In Burning with Desire, photography historian Geoffrey Batchen writes on the epistemological shift that occurs towards the end of 18th and the first half of 19th century that created the conditions of possibility within which photography came to life. He mentions how amongst photography historians there is a genre of origin stories, each trying to determine when exactly the new medium was born. He brings together an almost encyclopedic collection of the stories of proto-photographers. The book’s title refers to a letter sent from Daguerre to Niepce in 1828 in which the former expresses how he is “burning with desire to see your experiments with nature.” Batchen shows how in the period that he is examining, there is a desire to permanently “fix” the fleeting world, the images on the back of a camera lucida, experiences of the observing subject.

The Head of Christ from a Painting on Glass, William Henry Fox Talbot, Iodide-fixed photogenic drawing negative,1839
One might be able to trace back this “desire” further back in time that the period that Batchen is examining. A telling example of the attempt to fix an ephemeral image can be traced back to the Holy Mandylion and the Veronica image, both carrying an imprint of the features of Christ on a piece of cloth. According to the legend of the former, King Abgar of Edessa’s painter, instead of coming back with a drawing of Jesus, brings a cloth with which he wiped his face and thus imprinted it on the cloth the sight of which instantly cured the kind. The Veronica image is on a cloth that was offered to Christ to wipe his face as he was climbing the Mount of Olives. Both these images one can say carry the same “desire” that Batchen mentions in his book on photography. Images did not rely on artistic imitations of the “faithless pencil,” but are created in direct contact with the subject testifying to historicity and the presence of the subject at some point in time. Thus the desire to fix the fleeing moments of time for the future, is not necessarily limited to the modern period discussed in Burning with Desire. About the Veronica image Hans Belting writes “it was as authentic as a photograph… It ranked as a touch relic (brandea), as it had been in physical contact with the Original—Christ himself.” He follows by saying that the idea of a “true portrait initiated a development that would have long-term consequences in Western art.” The images of Veronica, similar to photographs, were reproduced in thousands bearing the inscription Copie authentique de la Sainte Face de Notre Seigneur.
Indexicality as form
The first [surviving] photographic image is Nicéphore Niépce’s View from the Window at Le Gras, while the first photographic negative is from Fox Talbot’s latticed window in Lacock Abbey. It seems more than a mere coincidence that the first images produced by the new representational medium pictured the 15th century architect, sculptor, painter, and theorist Leon Battista Alberti’s metaphor for painting: “…an open window through which the subject to be painted is seen” While the former show a grainy image of rooftops out side of the French chemist’s window, the latter brings to mind Albrecht Dürer’s glass frame with grids, the painter’s aid for accurately preserving the figure’s spatial relationships.

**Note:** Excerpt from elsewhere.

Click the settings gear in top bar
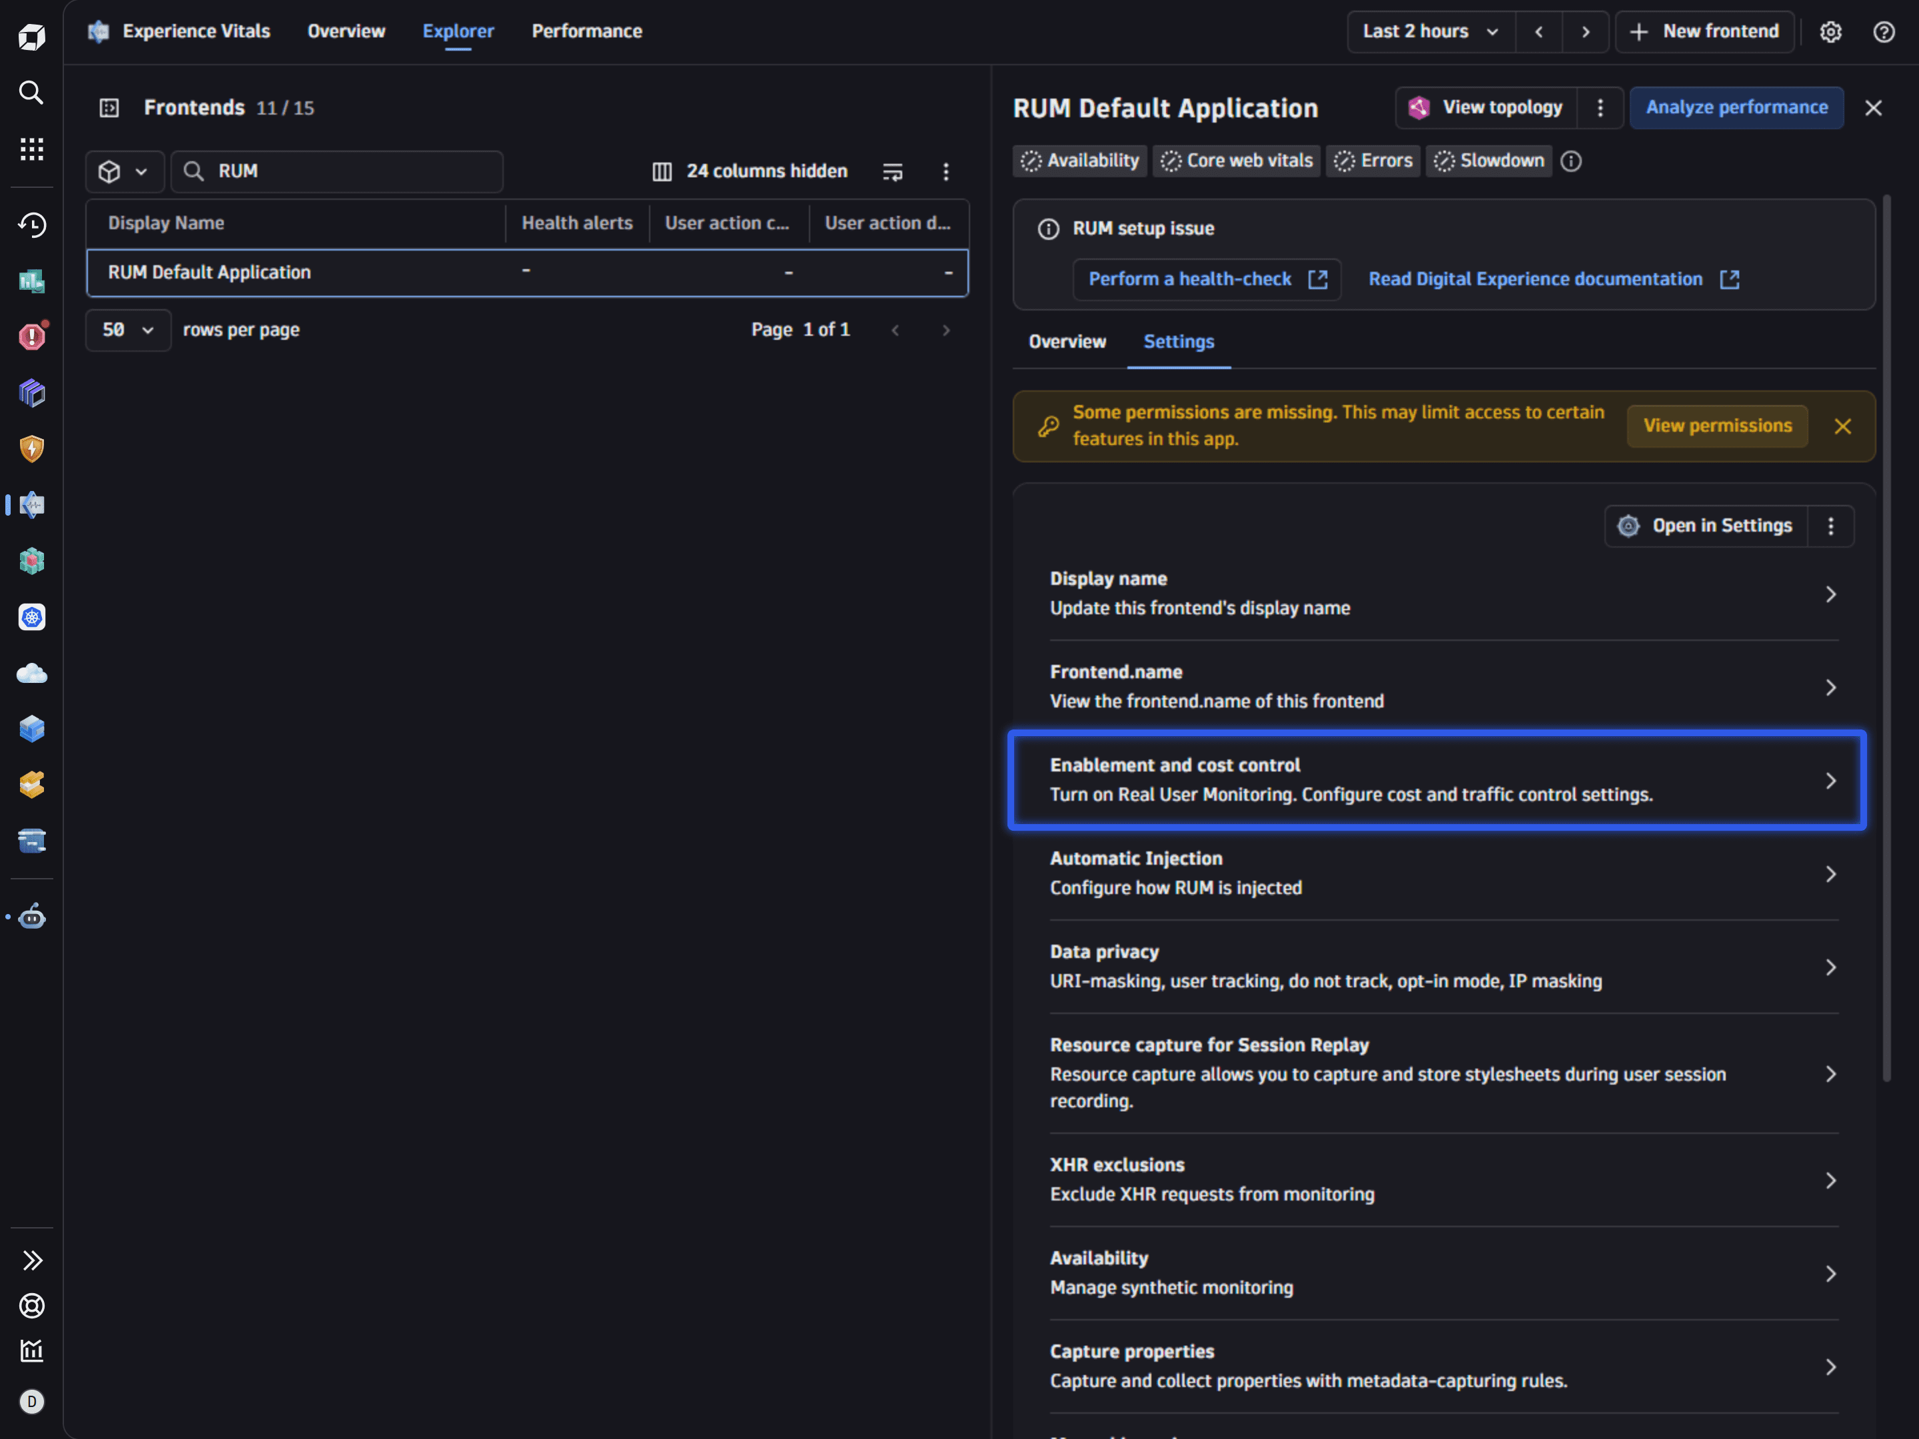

Alberti’s window was not one that opened to the real world out side, but rather its purpose was to produce a window-view of the painting’s subject for the spectator. Similar to fenestra caeli, the “window of heaven” where through figure of Mary the Lord’s light shines over the spectator, standing in front of the painting from a fixed position, it will open to the historia (imaginative narrative paintings of great events and classical heroes) as an architectural window opens to the orange tree, or the parking lot outside. Until the invention of photography, painting’s technical progress was to deliver an image that seemed perceptually identical from the view through an open window. But the windows that Niépce and other pioneers of the new medium opened, let painting shut the blinds and walk outside of the camera lucida of appearances of the world outside. Painting stopped cross-dressing itself as a window, refused to serve as a decoy, a real-looking surrogate, painting stopped being a [hieroglyphic] text. A lie could now be a color, an impression a flat surface, a feeling an illusion of depth. Just as the Reformation freed the image from God and gave it to the word, photography untied painting from the appearance of the real.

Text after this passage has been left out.